Jacksonians were united by their commitment to a producerist ideology. Rejecting traditional arguments that only those with property could be invested in the well-being of the nation, Jacksonians (theoretically) extended a political voice to any white male who was willing to work to pacify the continent and add to America’s bounty. The act of labor, more than the type, was the source of civic virtue. One need not be a farmer to be a good citizen, as was often the case for Jeffersonians. Individualism was the spirit of the age, but it was an individualism that connected individual prosperity with a larger common good. The generation of private wealth was given a public dimension, becoming an important component of citizenship. One served the republic by serving himself.

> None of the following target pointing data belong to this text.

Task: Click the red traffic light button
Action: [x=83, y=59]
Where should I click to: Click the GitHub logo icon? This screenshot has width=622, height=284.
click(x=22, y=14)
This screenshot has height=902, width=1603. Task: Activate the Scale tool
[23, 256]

The Jacksonians purged themselves of the founders’ fear of excessive democracy and ignored de Tocqueville’s concern that the uncritical sanctification of majority could lead to a “tyranny of the majority” potentially more destructive of liberty than the tyranny of the monarch. The movement was far more democratic than it was liberal; believed that the will of the people was by definition virtuous and just, rendering restraints on it unnecessary and illegitimate. The national character of the people was somewhat uncertain, however. Given the rapid increase in size and population, the instability caused by the rise of bourgeois capitalism, and the social dynamics of immigration, about the only thing that could unite the Jacksonians as a national coalition was a focus on participation itself (alongside their fear of entrenched elites). However, that participation most prominently manifested itself at the state and local levels, where the illiberal, coercive strains of democratic rule were most likely to manifest, both politically and socially.

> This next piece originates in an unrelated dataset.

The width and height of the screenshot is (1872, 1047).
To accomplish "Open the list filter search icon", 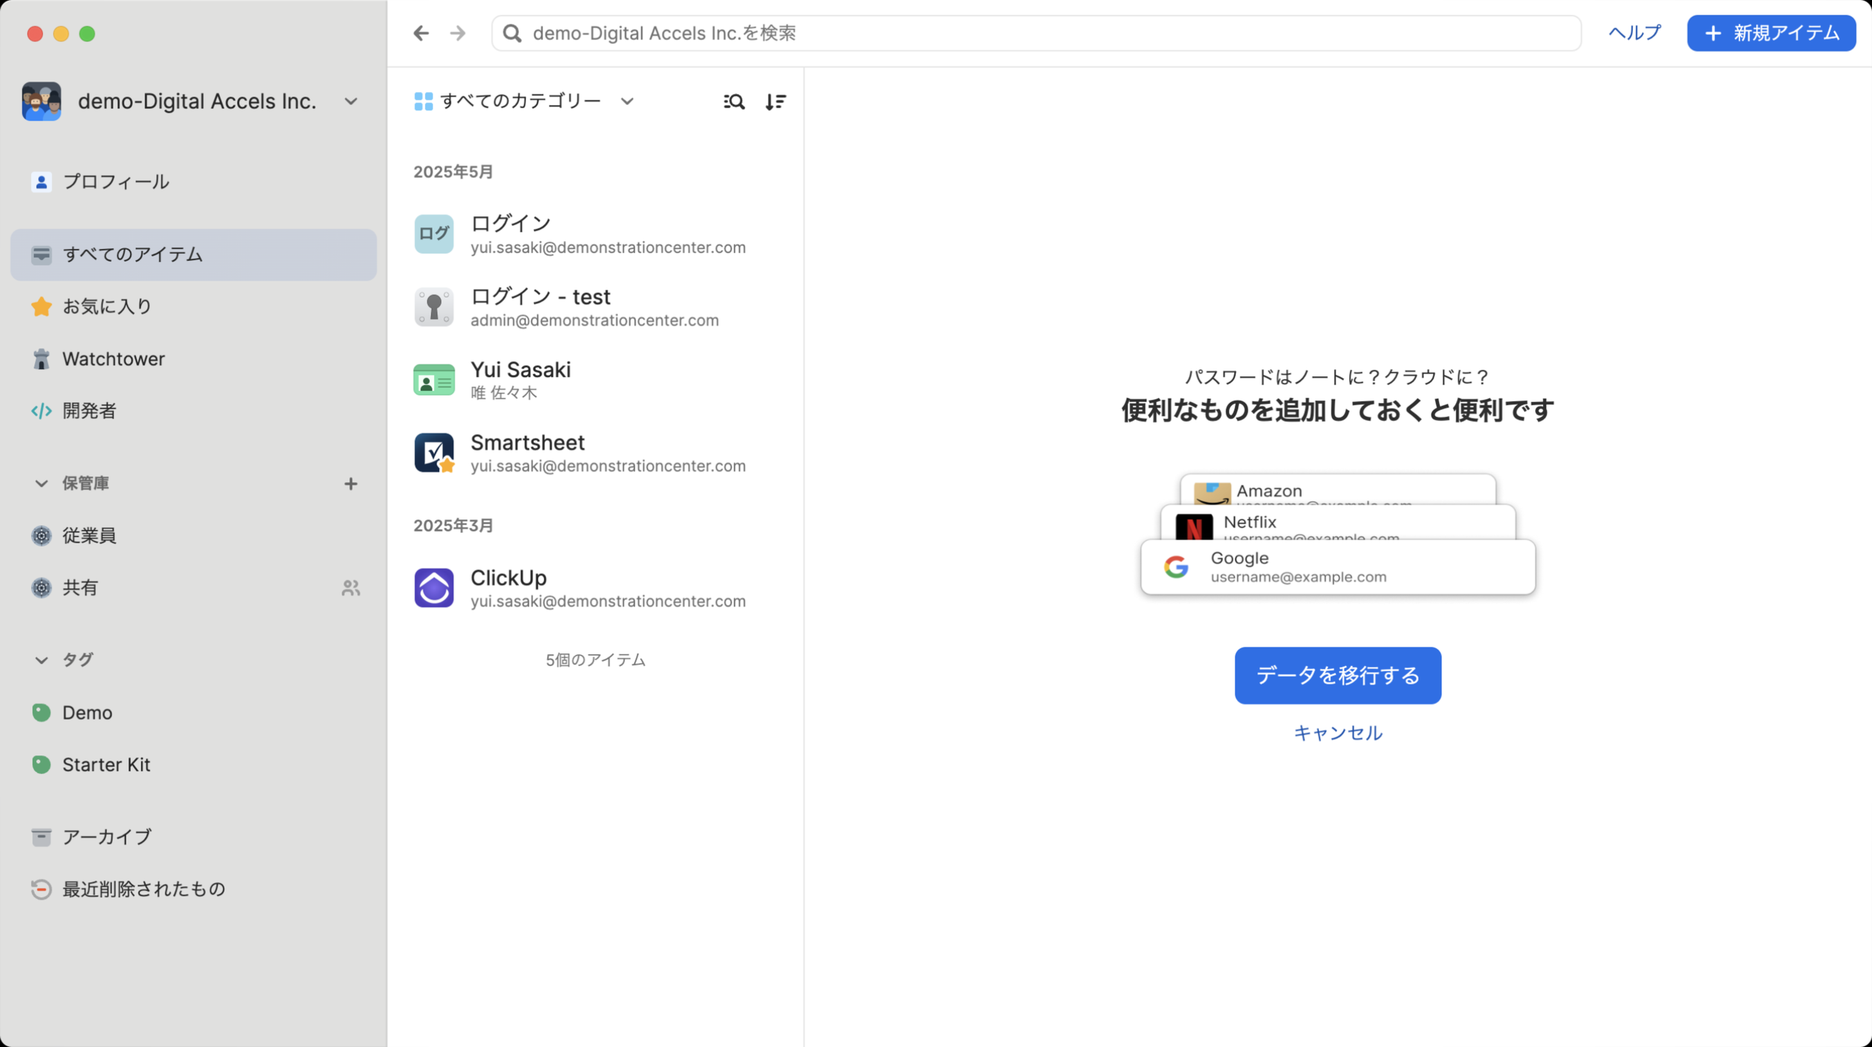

The presidency of Andrew Jackson embodied the spirit of Jacksonian democracy. Jackson believed the presidency was the only authentically national office in the country, a direct attack on the authority of the Congress. As president he claimed to be the “tribune of the people,” and he used his authority to eliminate some of the checks on executive power that interfered with institutionalizing the popular will. If the president was indeed the voice of the people, then by extension most limits on executive power were antidemocratic. Of particular institutional consequence was Jackson’s argument that the president could veto legislation solely on the grounds of his (and by extension the people’s) personal opposition to the bill, rather than solely on issues of constitutionality. However, Jackson primarily used his influence to weaken the federal government (e.g., the fight over the National Bank), provided the states accepted the overarching sovereignty of the union (e.g., the nullification crisis).
- Blau, Joseph, ed. Social Theories of Jacksonian Democracy. Indianapolis: Hackett, 1954.
- Meyers, Marvin. Jacksonian Persuasions. Stanford, Calif.: Stanford University Press, 1960.
- Schlesinger, Arthur, Jr. The Age of Jackson. New York: Back Bay, 1945.
- Tocqueville, Alexis de. Democracy in America. Translated by George Lawrence, edited by J. P. Mayer. Garden City, N.Y.: Doubleday, 1969.
- Wilentz, Sean. The Rise of American Democracy. New York: Norton, 2005.